Technology moves apace. ‘Going online’ no longer involves the once-familiar beeps and screeches as the modem connects you to the world wide web. According to Ofcom, 70 per cent of adults now use a smartphone to go online. Whilst we publicly debate the pros and cons of screen time, many people would find it difficult even to pinpoint when they are online versus offline.
In its infancy, the internet heralded the dawn of the information society. News and information would be equally accessible to all, cutting across hierarchies, breaking down boundaries and enabling everyone the freedom to access, create and express themselves online.
The tech industry has flourished as we promote the virtue of ‘digital’ for business growth. We encourage children to gain essential coding skills for the workforce of the future. We teach digital literacy so no-one gets left behind in the digital age. Tech is good. We are in awe. But the internet is redefining our understanding of the world. Free now means pay with your personal data. News means my version of the truth – and ‘Fake News’ means facts I don’t agree with. Truth is defined by power and repetition rather than fact.
Equality becomes inequality as the internet amplifies not only the best but also the worst of our human potential. Low self-esteem? Social media can plumb those depths. Being bullied at school? Let’s broadcast it to the world. Feeling disenfranchised? There’s an online tribe ready to recruit you. For those with a sexual interest in children, the internet is your new playground.

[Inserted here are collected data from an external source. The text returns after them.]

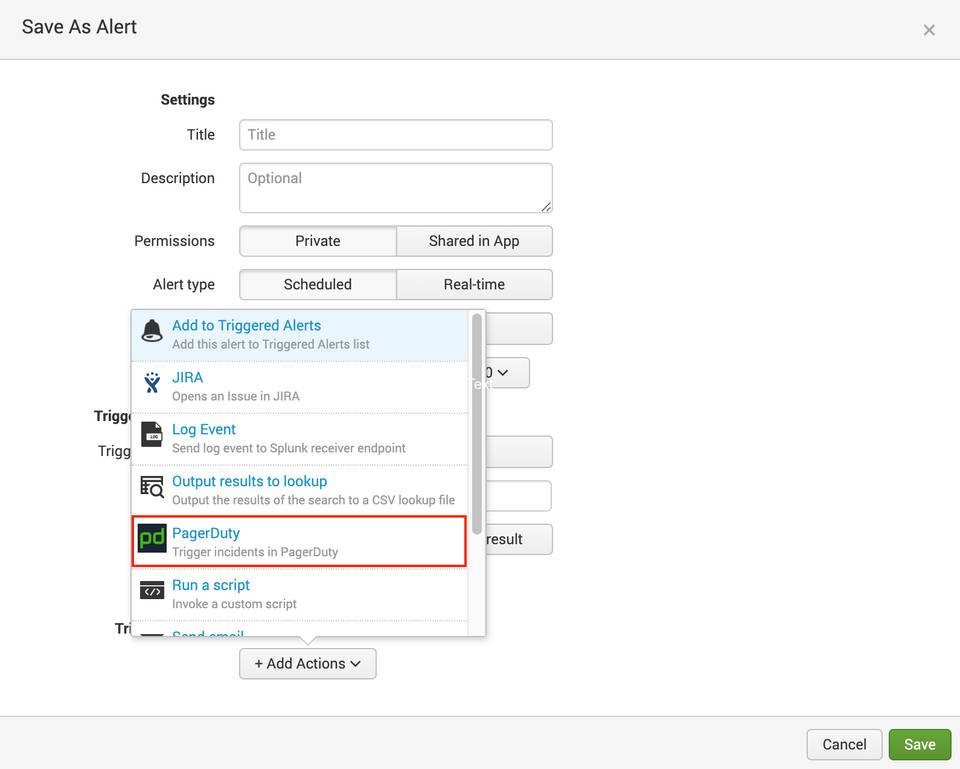The height and width of the screenshot is (769, 960).
Task: Choose Add to Triggered Alerts action
Action: tap(300, 333)
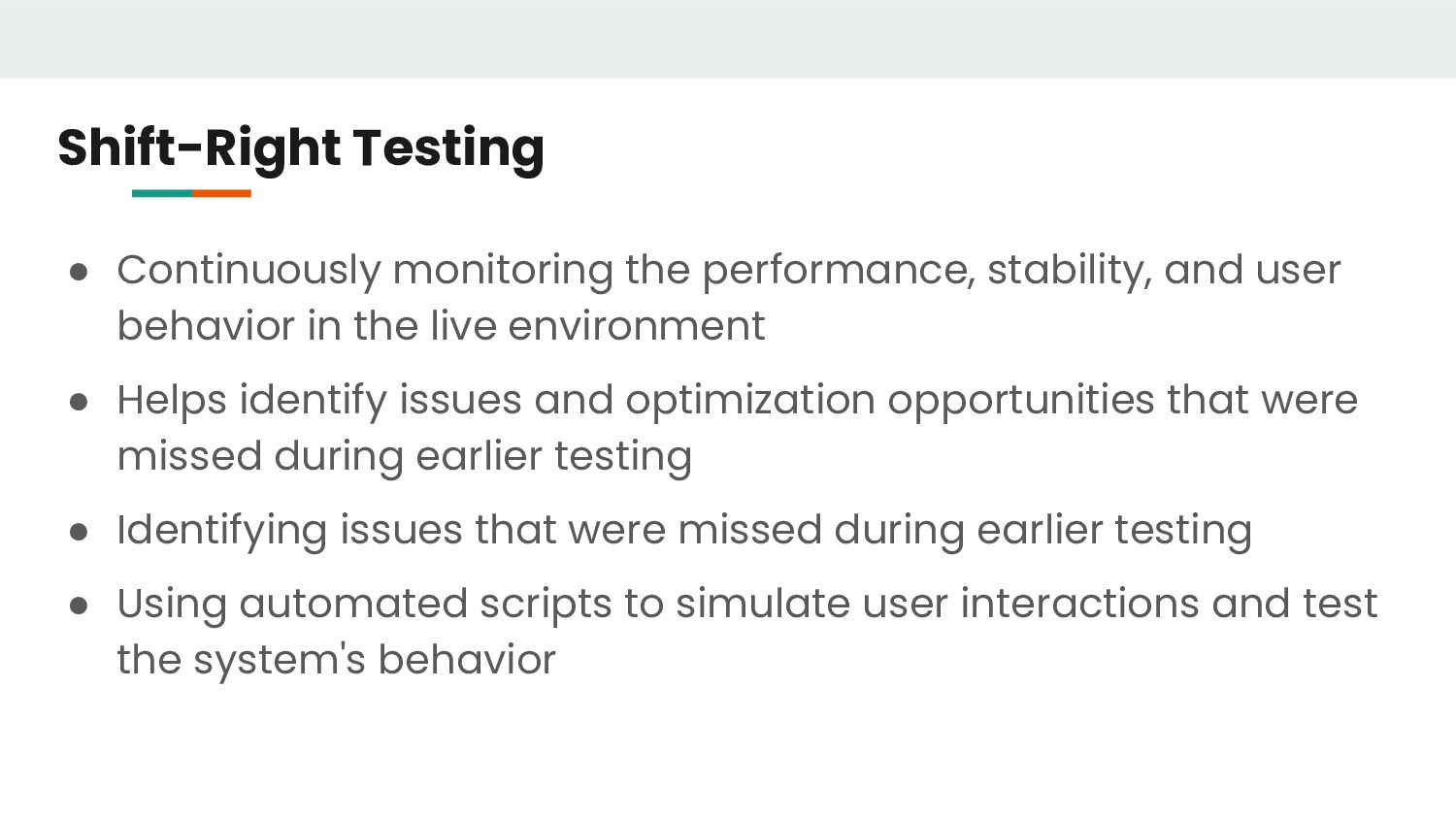Click the teal segment of the title underline
Image resolution: width=1456 pixels, height=819 pixels.
[x=162, y=193]
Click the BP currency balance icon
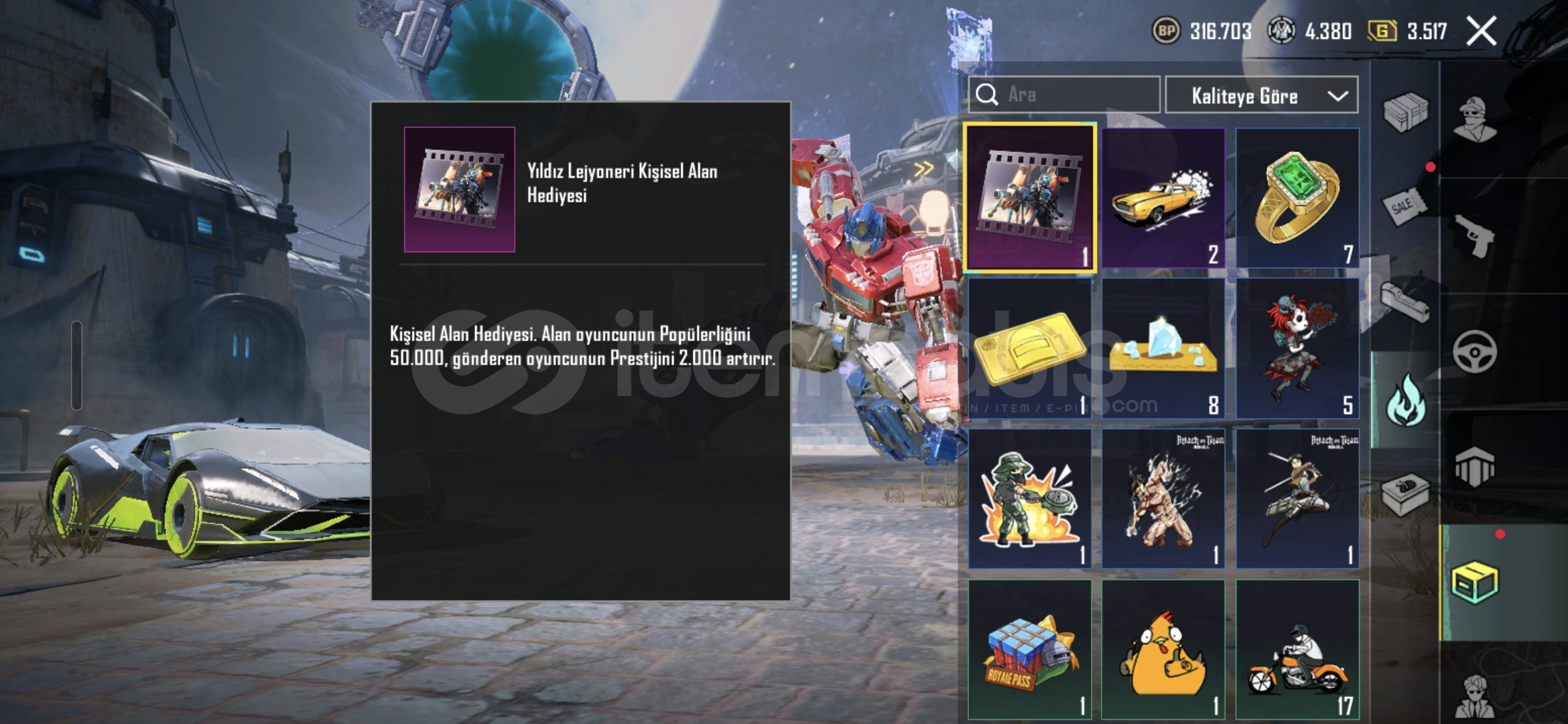 click(x=1166, y=31)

As technology evolves, so do the risks for our children and young people. We have apps, games, websites and online services that use exploitation and manipulation as their default business model. Online games encourage gambling behaviour; clickbait headlines manipulate emotion; sophisticated analysis of our online habits has been used to assess, predict or modify our emotions; and personal data has been harvested for political influence. Why and how did this happen?
We had the technical skills and profit motive to create new products but we didn’t recognise the importance of shared values in defining success. Being able to create something doesn’t mean we should create it. Could a focus on empathy, integrity, responsibility or respect make a difference?

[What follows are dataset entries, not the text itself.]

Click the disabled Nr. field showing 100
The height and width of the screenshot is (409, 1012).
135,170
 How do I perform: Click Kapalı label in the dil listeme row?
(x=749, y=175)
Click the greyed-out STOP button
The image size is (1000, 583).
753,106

We teach children to keep personal information secure, say no to strangers, and be nice to each other. We teach them that what is unacceptable offline should be unacceptable online (and in the meantime, they need to be resilient). As professionals, our work is informed by an understanding of the digital challenges faced by young people. But as citizens, we ignore our own advice. We are the fake news. We are the trolls. Does the internet create negative content, or simply expose it?
We are digital citizens. Our digital lives operate in parallel to, and intersect, our physical lives. What we do and say online has an impact. We need a dialogue at a national level about the values we want to respouse online (and offline) in Scotland, and how we can build these values into our digital lives and landscape. Values drive behaviour. Let’s harness shared values to drive different behaviour. The internet and advancing technologies undoubtedly offer opportunities, benefits and rewards. To operate effectively as digital citizens we must recognise the importance of skills such as the ability to make sound judgements, to resolve conflicts and to be self-aware. Children develop these skills through sustained conversation, debate and consideration of issues with the influential adults and peers in their lives. Every interaction with a young person is an opportunity to understand, share perspectives, lead and shape their online experience.
We can all be the beacons of online citizenship. Let’s support young people across Scotland not only to stay safe online, but to flourish as digital citizens.